I had photocopies of my passport, VISA, and DL at home with my parents in case they got lost, and carried the copies digitally on a micro SD card, which… was in my money belt? Maybe? Or it was on a USB in my belt? I also had copies of all my train tickets and reservations, printed out, and stored digitally. Border officials are mostly concerned about whether or not you have a plan to get home, in my experience, as a Canadian, though that may be changing…
I also had my emergency contact information written down, and my travellers insurance in my easy-access pocket. If I got hit by a train in Germany, instead of falling down the stairs, I hope the paramedics would go through my pockets and be able to contact my family in Canada.
An Item From Home
If you’re a sentimental like me, don’t underestimate the comfort that something familiar and cozy can bring you.
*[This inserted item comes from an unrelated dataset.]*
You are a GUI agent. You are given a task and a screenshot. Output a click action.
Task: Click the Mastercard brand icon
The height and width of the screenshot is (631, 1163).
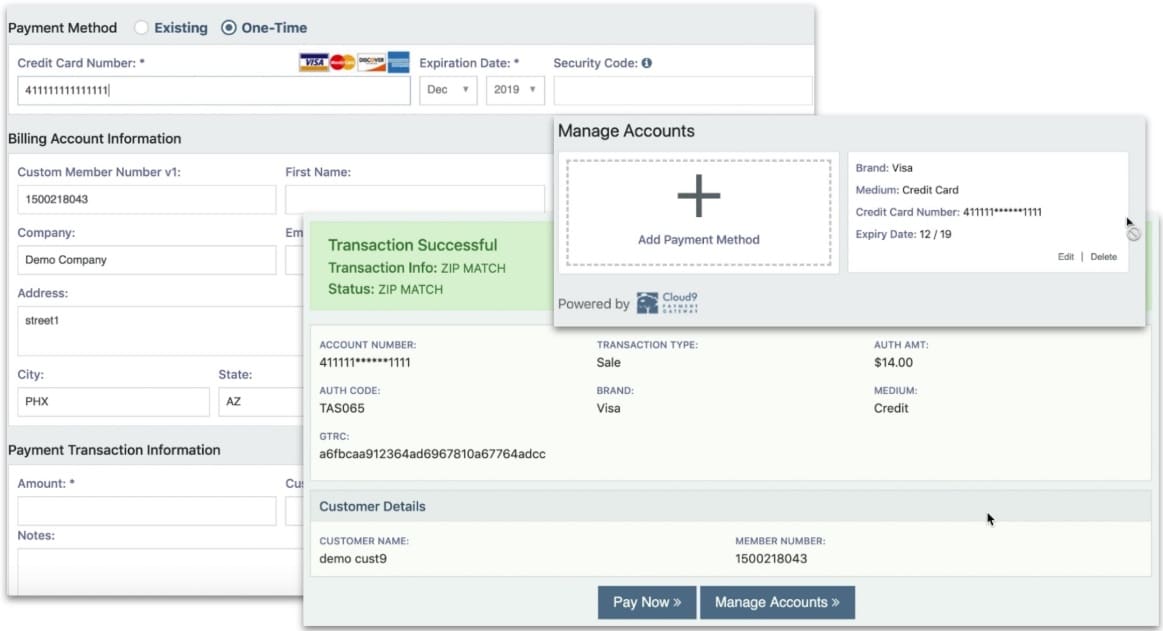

It might be a blanket, or a sweater, or a pair of socks – or in my case it was my stuffy, my nameless pup who I’ve had for 10+ years now. From acting like a blindfold, to being a neck pillow, to acting as lumbar support, to being able to snuggle into him while I recovered from panic attacks and shoved gummy bears into my mouth after asking strangers to stab me with needles, this little guy was a piece of home that reminded me there was love in this world, and that inexplicable fear and desperation clawing my soul down into a dark pit of despair and making it hard to breathe, wasn’t the norm.
Mr. Raggedly has been my companion every night, other than the occasional sleep-over at a friends house post-party. Sometimes I don’t actually snuggle with him, but he’s always there. Mr. Raggedly is the epitome of my raggedly rich ethos. When I got him, he was two or three times the size he is now – but those years and that squish are what makes him so important to me, and I imagine he’ll accompany me for many years to come.